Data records
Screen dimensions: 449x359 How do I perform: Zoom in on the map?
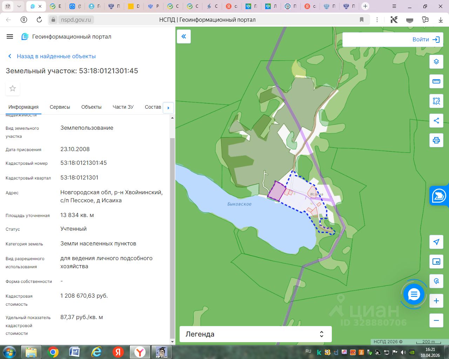(x=436, y=301)
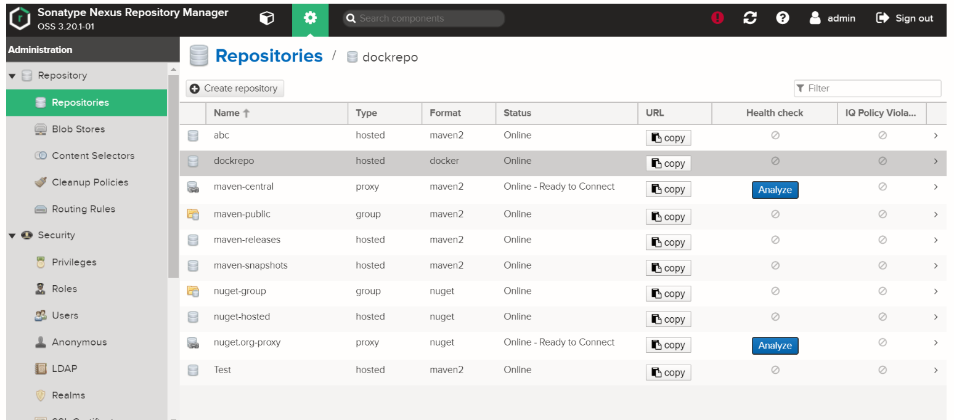
Task: Collapse the Security tree section
Action: point(12,236)
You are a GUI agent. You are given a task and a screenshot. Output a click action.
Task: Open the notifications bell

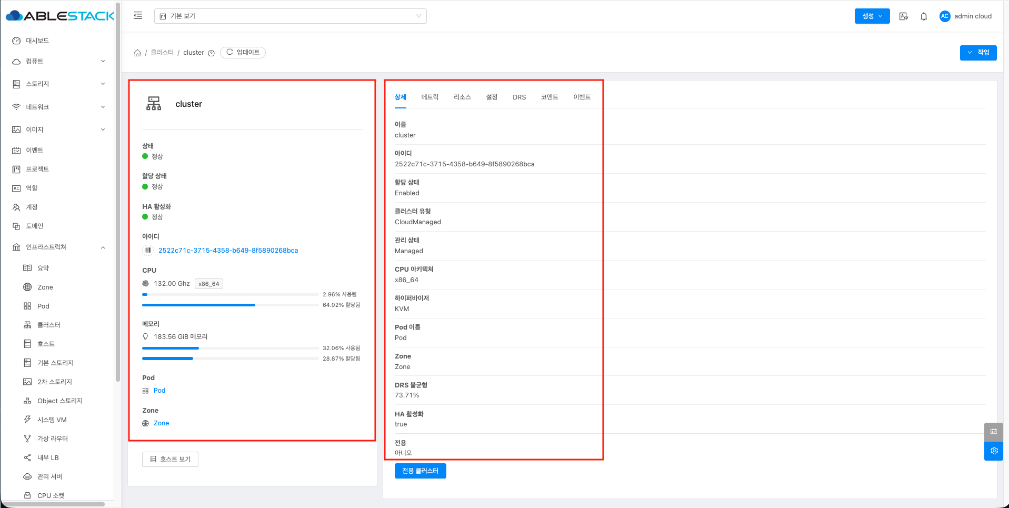point(924,16)
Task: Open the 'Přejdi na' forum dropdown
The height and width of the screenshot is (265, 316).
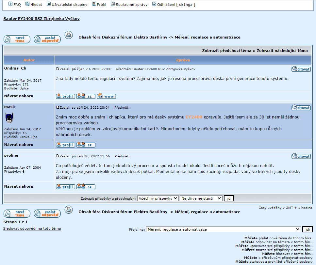Action: (223, 229)
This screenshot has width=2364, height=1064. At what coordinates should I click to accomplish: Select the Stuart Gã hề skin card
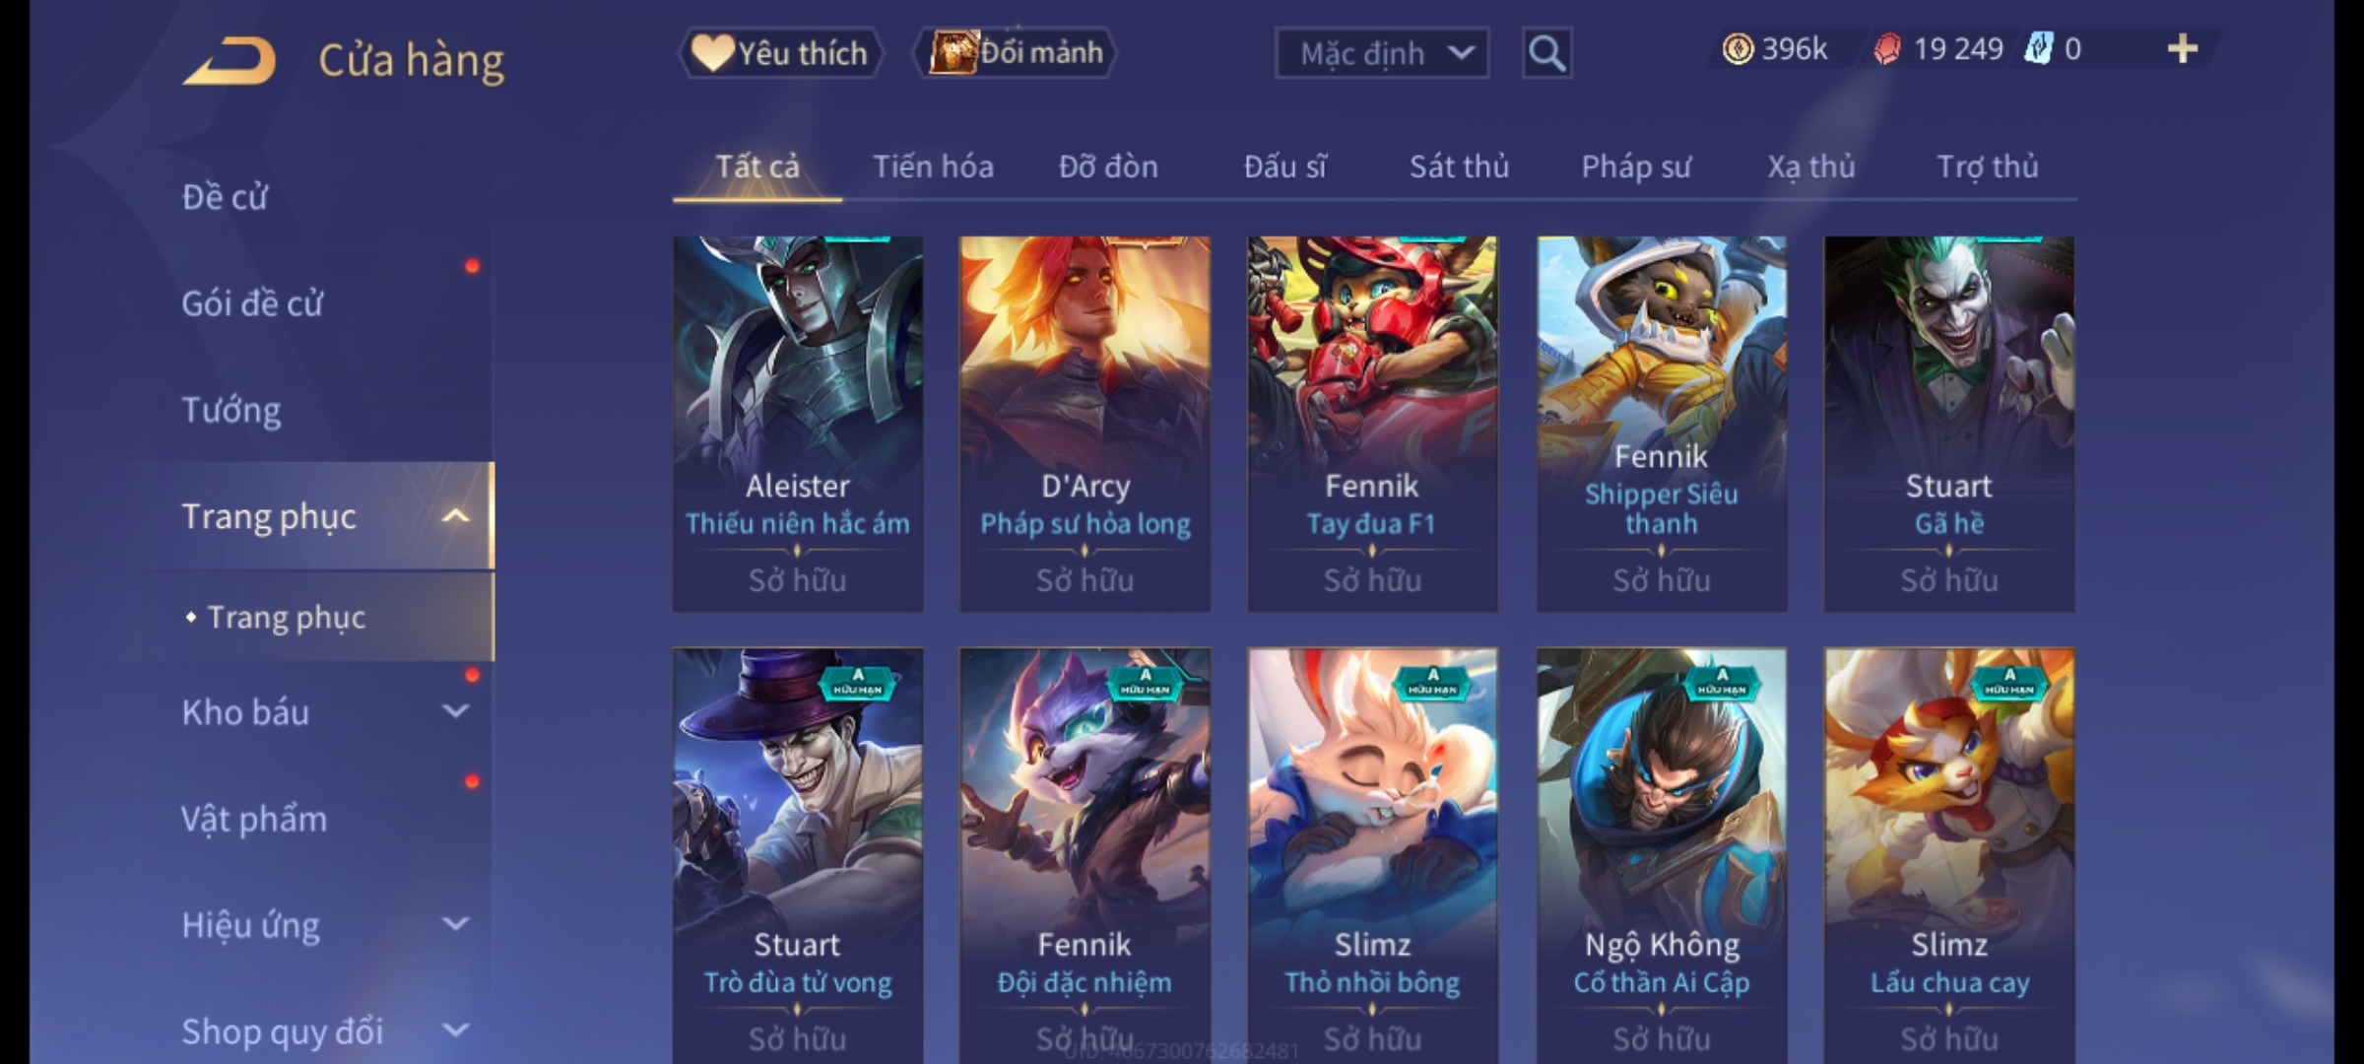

_Task prompt_
If pictures appear, drop them, and retype exactly the lines from the "You are a GUI" line through the last line of the data above.

_Response to this exercise_
You are a GUI agent. You are given a task and a screenshot. Output a click action.
Task: Open the notifications bell

point(924,16)
Task: Open the 'Přejdi na' forum dropdown
The height and width of the screenshot is (265, 316).
Action: (223, 229)
This screenshot has width=2364, height=1064. At what coordinates should I click to accomplish: Select the Stuart Gã hề skin card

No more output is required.